- Textblock:

Wien - Musik über Schuberts Winterreise, einen alten Cantus firmus und eine Tonbandkomposition Max Brands: Schon die ersten Programmpunkte des Hörgänge- Festivals warteten mit einer bunten Palette an Beispielen auf, wie sich im Bezug auf historisches Material aus der postmodernen Not eine Tugend machen ließ.

Die vom Freiburger Ensemble Recherche angeregten In Nomine-Kompositionen über die Antiphon Gloria tibi trinitas bewiesen u. a. in den Beiträgen von Hans Zender, Georg Friedrich Haas und Gösta Neuwirth, wie sekundär im Grunde das Ausgangsmaterial ist, so es von der Gestaltungskraft eines starken Individuums transzendiert wird.

Quasi mikrokosmische Miniaturen als vollgültige, hochindividuelle Aussagen

Quasi mikrokosmische Miniaturen wurden hier nicht nur als launige Nebenprodukte (wie im Falle des aus drei Schlagwerk-Klavierflageolett-Akkorden bestehenden Stücks Wolfgang Rihms) abgehandelt, sondern repräsentierten vollgültige, hochindividuelle Aussagen. Wolfram Schurigs Streichtrio Gravur, letzter Teil seines Tintoretto-Zyklus, verwies in der nuancierten Behandlung des modernistischen Vokabulars ungleich stärker auf seine eigene musikalische Sozialisation (Helmut Lachenmann), im expressiven Pathos - zudem auf die Tradition der Zweiten Wiener Schule. Der gemeinsame Background als Kompositionsschüler Michael Jarrells schien auch für die sieben Komponisten der Gruppe Gegenklang der Hintergrund zu sein, an dem es sich eigentlich abzuarbeiten galt.

- Zu erledigen:
(1) Beantworte anhand des Konzertberichts:
(a) Von welchem Ensemble wurden die In Nomine-Kompositionen angeregt?
(b) Über welche Antiphon sind diese Kompositionen geschrieben?
(c) Welchen Zyklus schließt Wolfram Schurigs Streichtrio Gravur ab?
(2) Erkläre in höchstens drei Sätzen, unter welcher Bedingung das Ausgangsmaterial laut dem Konzertbericht im Grunde sekundär ist.
(3) Übersetze bitte diesen Satz aus dem Konzertbericht ins Englische: „Der gemeinsame Background als Kompositionsschüler Michael Jarrells schien auch für die sieben Komponisten der Gruppe Gegenklang der Hintergrund zu sein, an dem es sich eigentlich abzuarbeiten galt.“
Die anschließenden Zeilen werden hier nicht benötigt.

- Datenauszug:
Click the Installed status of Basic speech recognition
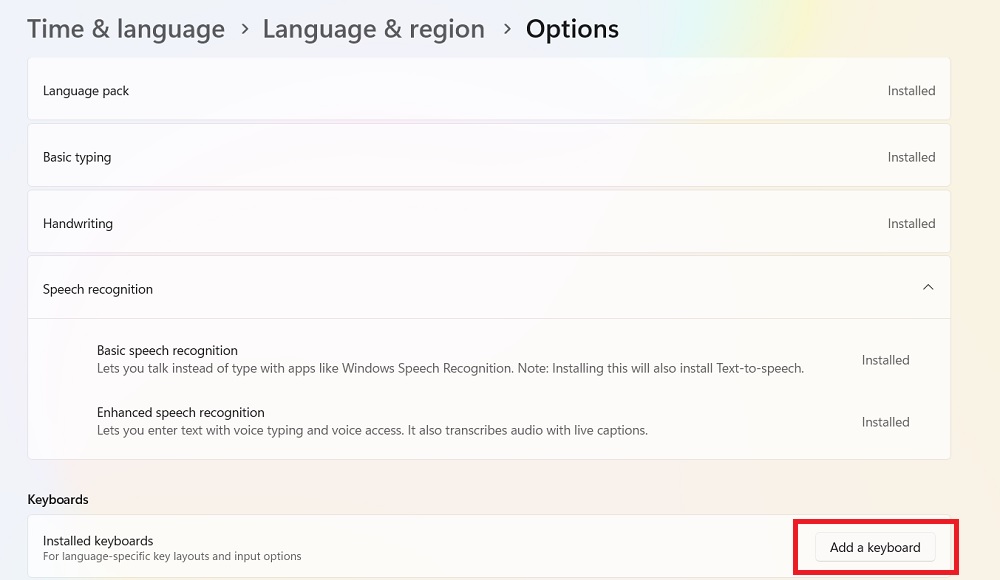 coord(885,360)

- Die Lösungen:
(1)
(a) Vom Freiburger Ensemble Recherche.
(b) Über die Antiphon Gloria tibi trinitas.
(c) Den Tintoretto-Zyklus.

(2) Das Ausgangsmaterial ist im Grunde sekundär, sofern es von der Gestaltungskraft eines starken Individuums transzendiert wird. Das bewiesen u. a. die Beiträge von Hans Zender, Georg Friedrich Haas und Gösta Neuwirth zu den In Nomine-Kompositionen.

(3) The shared background as composition students of Michael Jarrell also seemed to be, for the seven composers of the group Gegenklang, the backdrop they actually had to grapple with.